I also love to listen to music. I can spend hours together listening to jazz, ghazals or light instrumental music. Interestingly I write most of my blogs while I am in a flight listening to music using headphones. It transcends me to a different world and words flow through my keyboard like water gushing through the river. I sometimes wonder how these thoughts deep inside me find expression in words.

All these little things give joy to my life. How about you ?

S Ramesh Shankar

Quest for life and living…

IMG_4512 2

All of us may have learnt scientific inquiry as part of our school education. Most of us give up this spirit of inquiry as we transcend from childhood to adulthood. Very few of us have this spirit as a way of life. My sister’s husband was one such being. One can understand this spirit since he was a scientist in the Indian space research organisation for almost four decades.

Today I started my workday with a meeting as usual. I had kept my mobile phone in the silent mode. However I realised that some of my close relatives were continuously trying to reach me. When I sensed there could be an emergency, I interrupted the meeting and picked up the phone. It was indeed one of the saddest day of my life. I was informed that my brother in law had passed away. His name was K Natarajan and had served the Indian Space Research Organisation as a scientist.

He had got up in the morning and had gone to the rest room. When he did not return in reasonable time, his family members knocked the bathroom door. When he still did not respond, they broke open the door and called the doctor. The doctor examined and gave the sad news within minutes. He had died out of a massive heart attack while he was in the rest room.

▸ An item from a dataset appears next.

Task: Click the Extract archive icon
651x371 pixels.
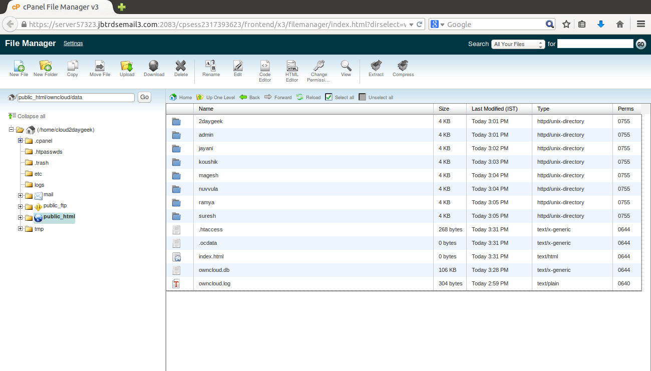Action: tap(376, 66)
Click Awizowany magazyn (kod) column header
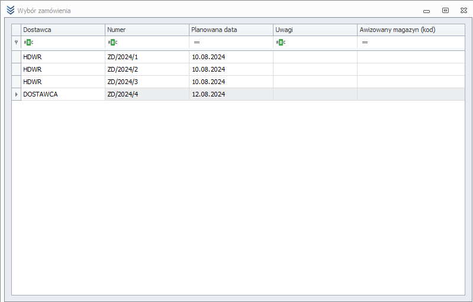 pos(411,30)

This may be a very peaceful way to leave Mother Earth for himself. But, I could not imagine the fate of my sister, who was waiting outside with a cup of hot coffee for him to return. I could not imagine how one could wipe the tears of his mother, who is 94 and was staying with him. Life has its way of shocking us. We are rattled out of our normal being. We realise that life can change for any of us within minutes or even seconds.

I would say I was lucky. I had been to Trivandrum only last week for our leadership offsite. I spent a night with my sister and her family. I had spent hours discussing with him on various issues from politics, sports to spirituality. I have seen him from my childhood and have always admired his spirit of inquiry. He always explored knowledge and knowing about life and living.

He was a brilliant student and had an illustrious career in the Indian space research organisation in the field of electro optics. One could spend hours with him discussing on any subject. Apart from being well read, he was open to respect alternate view points and always stood by his views on all issues. I always admired his hand writing. It was almost like engraving in gold. I wish could I could have inherited his beautiful handwriting.

Another invaluable learning from him was his respect for elders and service to them. I still remember how he used to stay with my grandmother and take care of her when he was a student and took all opportunities to learn from her wisdom. He was very comfortable in interacting with people of all ages and used all mediums to interact. Today my son told me how he used to be the first to comment on his facebook posts and even wished him in German whenever he visited Germany for official work.

He took care of his mother right through his life. I had recently visited them and realised how blessed he was to be able to take care of his mother in her nineties. I did not know that today I would write his obituary in front of his mother, who is 94. Life teaches you many lessons the hard way. I cannot imagine how a mother in her nineties will feel losing her son in front her own eyes. I dread to think how my sister will lead the rest of her life without her life partner.

The photo above is symbolic of his family bonding and care.

I commit to live the spirit of inquiry and take care of elders to the best of my ability in life . This can be the only way I can pass on my tribute to him.